Recipe Questions & Answers
- → Can I use fresh chicken instead of frozen?
Yes, fresh boneless, skinless chicken breasts work perfectly. Cut them into bite-sized pieces and follow the same cooking instructions, adjusting time slightly if needed based on piece thickness.
- → What type of pasta works best?
Curly varieties like fusilli or rotini are ideal as they trap the garlic butter sauce well. However, penne, fettuccine, or spaghetti are excellent alternatives depending on your preference.
- → How do I prevent the chicken from drying out?

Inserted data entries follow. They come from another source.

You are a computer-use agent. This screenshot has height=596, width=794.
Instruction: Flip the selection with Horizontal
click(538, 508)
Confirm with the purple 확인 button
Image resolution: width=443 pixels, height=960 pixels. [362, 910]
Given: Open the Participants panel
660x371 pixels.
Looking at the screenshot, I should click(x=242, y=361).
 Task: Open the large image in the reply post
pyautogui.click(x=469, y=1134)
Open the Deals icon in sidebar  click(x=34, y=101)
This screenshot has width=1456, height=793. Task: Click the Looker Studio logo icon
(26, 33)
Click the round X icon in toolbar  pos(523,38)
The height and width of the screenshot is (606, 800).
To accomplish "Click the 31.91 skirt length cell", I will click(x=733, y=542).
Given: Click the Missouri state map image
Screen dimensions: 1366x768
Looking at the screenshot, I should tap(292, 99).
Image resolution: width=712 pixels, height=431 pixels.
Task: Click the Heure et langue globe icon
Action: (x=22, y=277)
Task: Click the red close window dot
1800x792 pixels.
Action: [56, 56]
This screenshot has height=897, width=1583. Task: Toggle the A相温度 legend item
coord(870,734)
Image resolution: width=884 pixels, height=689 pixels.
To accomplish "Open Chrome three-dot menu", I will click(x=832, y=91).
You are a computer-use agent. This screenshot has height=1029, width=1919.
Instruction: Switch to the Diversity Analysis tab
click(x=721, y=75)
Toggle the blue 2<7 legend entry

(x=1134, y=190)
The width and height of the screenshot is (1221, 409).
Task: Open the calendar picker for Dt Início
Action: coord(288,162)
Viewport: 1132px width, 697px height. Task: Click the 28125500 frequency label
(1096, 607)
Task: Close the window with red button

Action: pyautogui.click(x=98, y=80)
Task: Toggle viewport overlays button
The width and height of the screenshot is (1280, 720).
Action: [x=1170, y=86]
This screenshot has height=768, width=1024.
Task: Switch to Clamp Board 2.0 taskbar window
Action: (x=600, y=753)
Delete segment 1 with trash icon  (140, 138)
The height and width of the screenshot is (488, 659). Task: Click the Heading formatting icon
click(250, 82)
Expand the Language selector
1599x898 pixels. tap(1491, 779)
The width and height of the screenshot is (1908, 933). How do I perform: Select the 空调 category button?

Cook chicken pieces over medium-high heat for 5-7 minutes, stirring occasionally. Don't overcrowd the skillet, and remove pieces once they're golden and cooked through. This prevents overcooking while maintaining moisture.
- → Can I make this ahead of time?
This dish is best served immediately after tossing. However, you can prep ingredients in advance: cook pasta and chicken separately, then combine when ready to eat. Store components in separate containers.
- → What can I substitute for Parmesan cheese?
Pecorino Romano offers a sharper flavor, while Grana Padano provides a milder alternative. Both melt beautifully into the sauce and create the desired creamy coating.
- → How much pasta water should I add?
Start with a few tablespoons and gradually increase until the sauce lightly coats the pasta. The starch in pasta water emulsifies with butter, creating a silky finish without excess liquid.